PositionManager::newPosition() - Using address collision and flash loan, an attacker can drain the entire protocol.

Summary

This issue takes inspiration from this issue and this issue thus a lot of the information will be taken straight from there.

The PositionManager function newPosition() creates a beacon proxy position contract for the user using CREATE2. We show that a meet-in-the-middle attack at finding an address collision against an undeployed position is possible and it will allow draining 5 entire pools of all their assets.

The attack consists of two parts: Finding a collision, and then borrowing from the pools:

When a new position proxy is deployed we use CREATE2 and a salt which consists of owner and salt, which both are user-supplied values:

// data -> abi.encodePacked(address, bytes32)
        // owner -> [:20] owner to create the position on behalf of
        // salt -> [20:52] create2 salt for position
        address owner = address(bytes20(data[0:20]));
        bytes32 salt = bytes32(data[20:52]);

        // hash salt with owner to mitigate positions being frontrun
        salt = keccak256(abi.encodePacked(owner, salt));
        // create2 a new position as a beacon proxy
        address position = address(new BeaconProxy{ salt: salt }(positionBeacon, ""));

We need to find 2 things:

  1. Undeployed position address
  2. Attacker controlled address

Both can be found in the following way:

  1. Since salt is user-supplied, by brute forcing many salt values we find many undeployed positions.
  2. Can be found the same way, the contract has to be deployed with CREATE2 and the salt is in the attackers control by default.

An attacker can find any single address collision between (1) and (2) with high probability of success using the following meet-in-the-middle technique, a classic brute-force-based attack in cryptography:

  • Brute-force a sufficient number of values of salt $(2^{80})$, pre-compute the resulting position addresses, and efficiently store them e.g. in a Bloom filter data structure.
  • Brute-force contract pre-computation to find a collision with any address within the stored set in step 1.

The feasibility, as well as detailed technique and hardware requirements of finding a collision, are sufficiently described in multiple references:

#1 - Past accepted issue
#2 - Another accepted issue
#3 - Another accepted issue
#3 - EIP-3607, which rationale is this exact attack.

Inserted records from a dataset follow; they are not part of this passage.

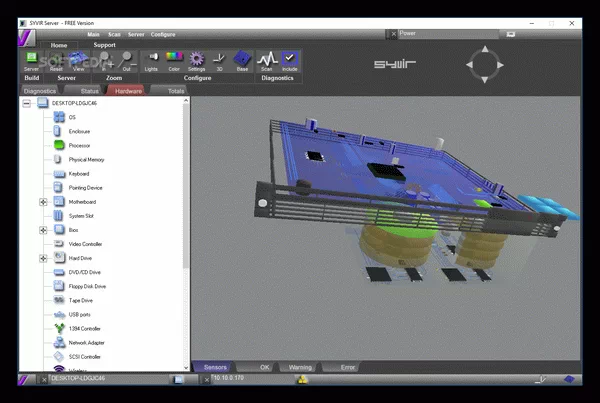Click the Sensors button
This screenshot has width=600, height=403.
point(215,367)
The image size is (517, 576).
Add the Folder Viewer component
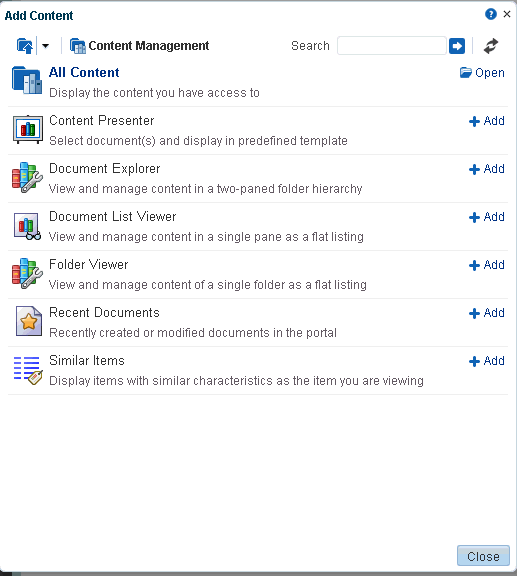click(487, 265)
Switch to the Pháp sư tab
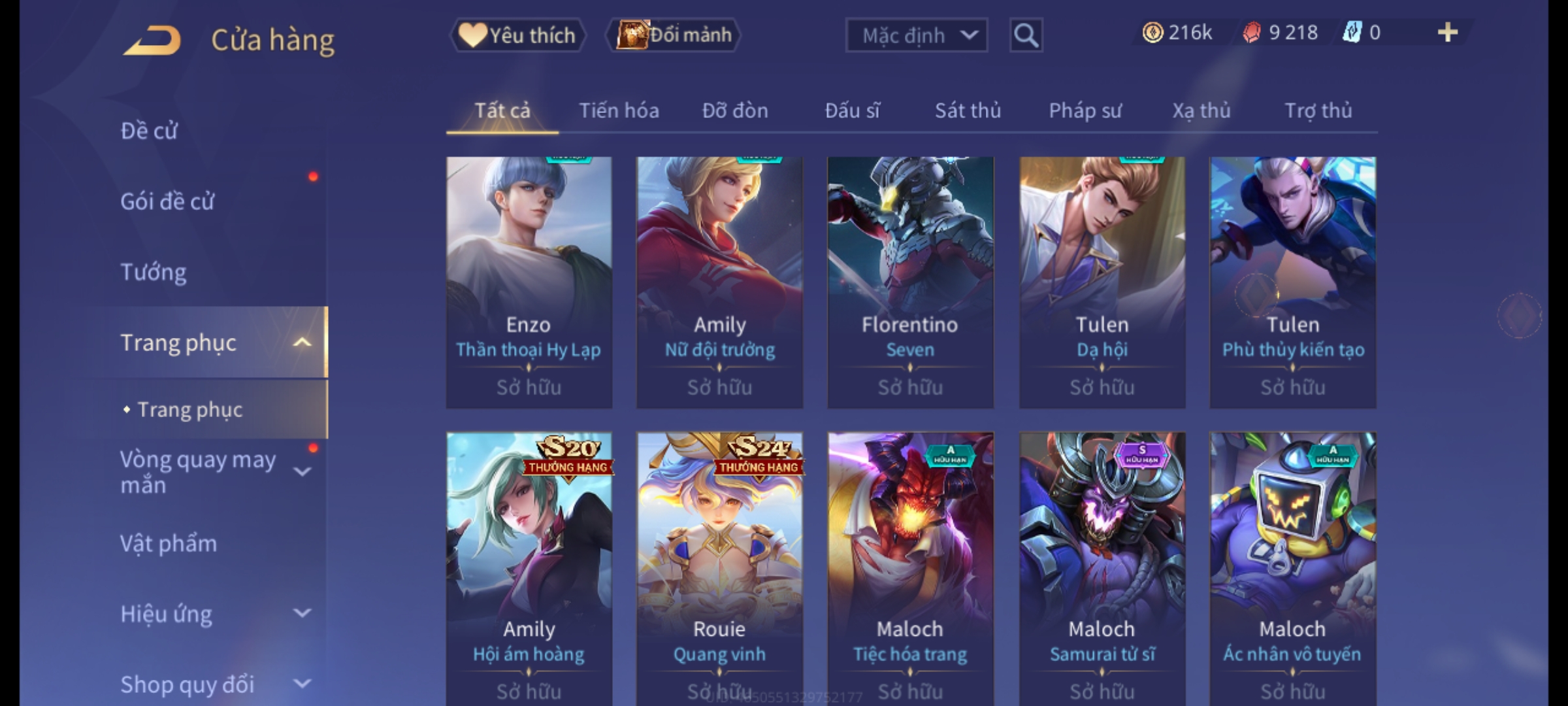Image resolution: width=1568 pixels, height=706 pixels. [x=1085, y=110]
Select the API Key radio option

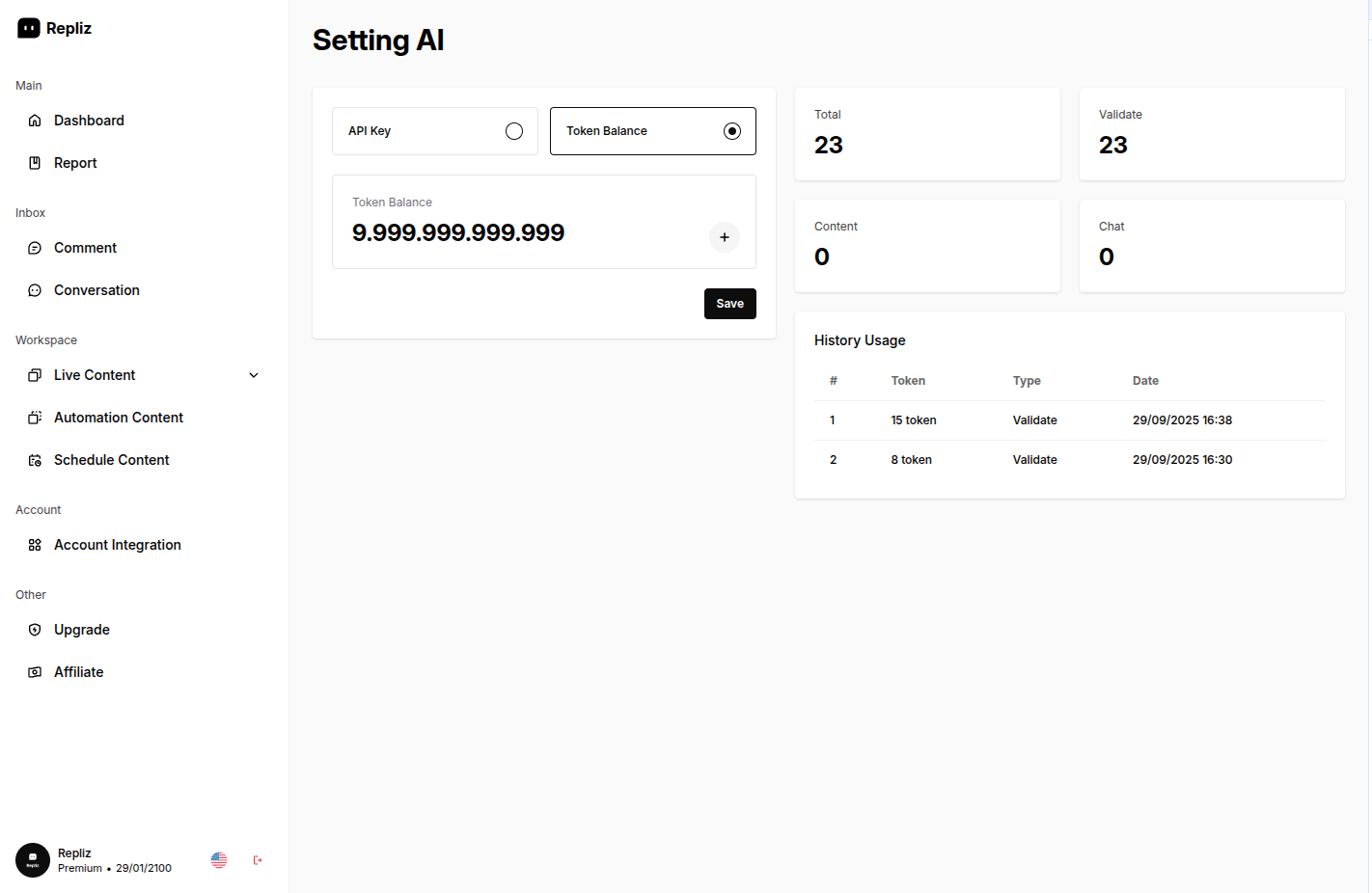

The EIP is in final state.
#4 - Blog discussing the attack

The hashrate of the BTC network has reached $6×10^{20}$ hashes per second as of time of writing, taking only just 33 minutes to achieve $2^{80}$ hashes. A fraction of this computing power will still easily find a collision in a reasonably short timeline.

Pulling this off, the attacker can target any 5 debt pools he wishes. For collateral he can simply use a flash loan combined with processBatch to borrow up-to the limit of the health of the position. The only cost for the attacker would be to find the collision and pay his flash loan fees.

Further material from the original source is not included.